The state Circuit Court of Appeals, in a motion, stated that the case is of “such imperative public importance as to justify the deviation from normal appellate practice and to require prompt decision in the Supreme Court.”
The move comes after a court in Tazewell County last week blocked Virginia Democrats from going forward with gerrymandering, ruling that the Democrat-led Legislature had wrongly approved a constitutional amendment that would allow for mid-decade redrawing of congressional districts ahead of the midterms this fall.
The move is a potential bright spot for Democrats, who had been stymied by the lower court ruling blocking the party’s attempt to gain upwards of four seats in the midterms through redistricting. Currently, Democrats hold six seats in the state while Republicans control five.
The Republican-backed group Virginians for Fair Maps, one of the main organizations against redistricting in the state, declined to comment.

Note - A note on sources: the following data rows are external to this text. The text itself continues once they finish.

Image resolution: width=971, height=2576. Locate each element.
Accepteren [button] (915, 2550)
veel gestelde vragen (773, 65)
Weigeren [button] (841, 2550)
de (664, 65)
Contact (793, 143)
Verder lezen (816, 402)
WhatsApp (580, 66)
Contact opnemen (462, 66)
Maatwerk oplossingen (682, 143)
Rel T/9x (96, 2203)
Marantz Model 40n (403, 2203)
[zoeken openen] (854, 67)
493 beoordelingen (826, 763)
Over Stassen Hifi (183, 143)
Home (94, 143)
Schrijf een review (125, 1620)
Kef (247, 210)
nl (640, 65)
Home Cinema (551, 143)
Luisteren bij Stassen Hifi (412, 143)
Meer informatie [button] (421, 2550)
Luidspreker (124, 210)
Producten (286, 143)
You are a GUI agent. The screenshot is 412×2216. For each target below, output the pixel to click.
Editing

Virginians for Fair Elections, the Democrat-affiliated group launched last month to urge voters to approve the measure, declined to comment on the record.
Last October, Democratic lawmakers began the process of redrawing maps in the state, an effort that only gained traction after voters elected Democratic Gov. Abigail Spanberger in the November election and the GOP lost 13 seats in the House of Delegates.
Virginia Democrats had been so confident prior to the Tazewell County court ruling that party leaders vowed to unveil new maps it wanted Virginia voters to approve by the end of last month, with promises of unveiling a map that goes as far as 10-1 in favor of their party.
Virginia is seen as the top prize in Democrats’ redistricting push, especially if Republican-led Florida redraws its maps under Gov. Ron DeSantis. More GOP-led states could also move to draw more red-leaning states if the Supreme Court rules to strike down portions of the Voting Rights Act.